The Shenzhou 13 capsule lifted off successfully from the Jiuquan Satellite Launch Center in the Gobi Desert on Friday at 6:23 p.m. (French time), atop a Long March 2F rocket. It docked with the Tianhe station about eight hours later at the nadir port, facing Earth, using a radial rendezvous maneuver.
The crew includes Wang Yaping (41), Zhai Zhigang (55), and Ye Guangfu (41), who will stay about six months on the station.

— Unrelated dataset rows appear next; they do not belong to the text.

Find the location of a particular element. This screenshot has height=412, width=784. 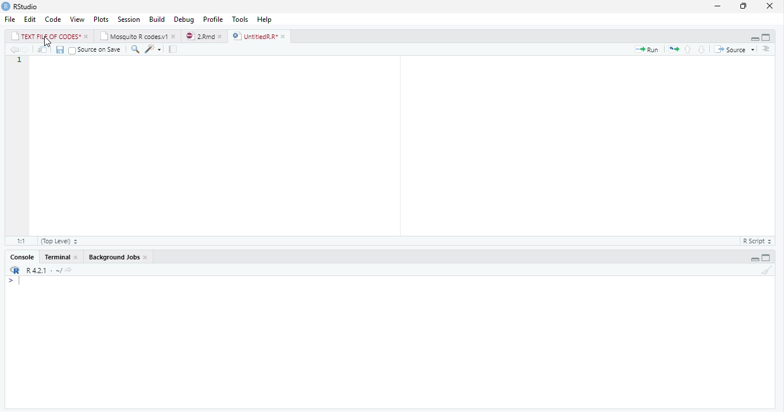

code tools is located at coordinates (153, 49).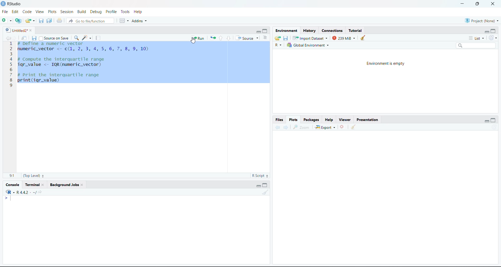 The image size is (501, 267). Describe the element at coordinates (494, 39) in the screenshot. I see `Refresh the list of objects in the environment` at that location.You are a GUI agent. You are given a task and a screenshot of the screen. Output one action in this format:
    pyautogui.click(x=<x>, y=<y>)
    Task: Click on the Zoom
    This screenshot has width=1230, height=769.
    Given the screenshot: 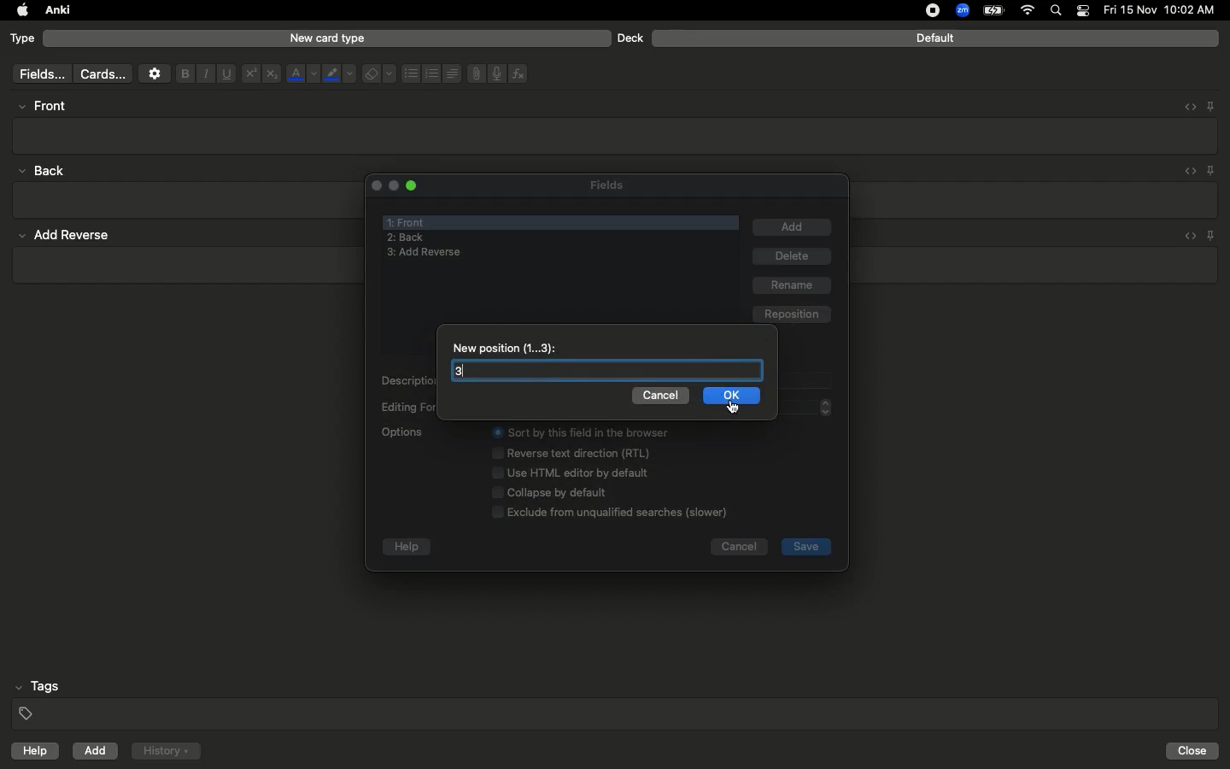 What is the action you would take?
    pyautogui.click(x=961, y=11)
    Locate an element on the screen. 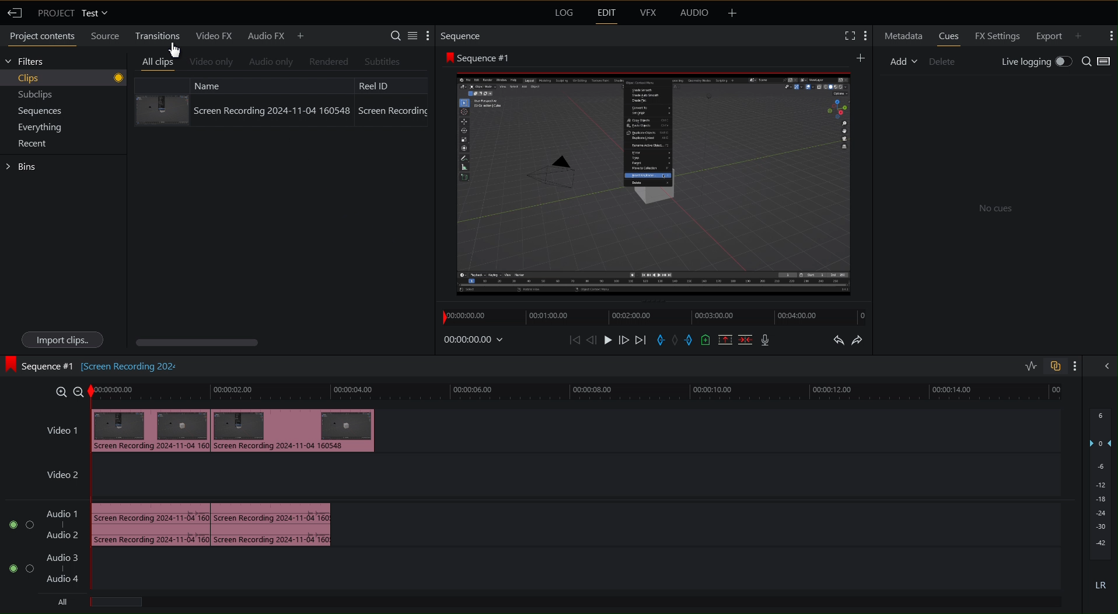  VFX is located at coordinates (647, 15).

This team served as backups for the Shenzhou 12 mission, which returned after three months in orbit.
In a pre-launch interview at Jiuquan, Wang Yaping confirmed the crew plans to deliver a lecture to Chinese students from orbit, echoing the previous mission. She also highlighted safety measures: if Shenzhou 13 encounters major issues, an emergency escape pod would be launched for a swift return.
During their mission, the astronauts will maintain the station, conduct experiments in aerospace medicine and microgravity physics, and perform two to three spacewalks to install robotic arms. Wang Yaping, who flew on Shenzhou 10 in 2013, will lead one, marking a first for a Chinese woman astronaut.
Shenzhou 13 caps China's major missions for the year, with six more planned in 2022 to complete the station—about a quarter the size of the ISS. Crews will run scientific experiments and prepare for long-duration spaceflights. Future international participation, including possibly a European astronaut, remains a possibility.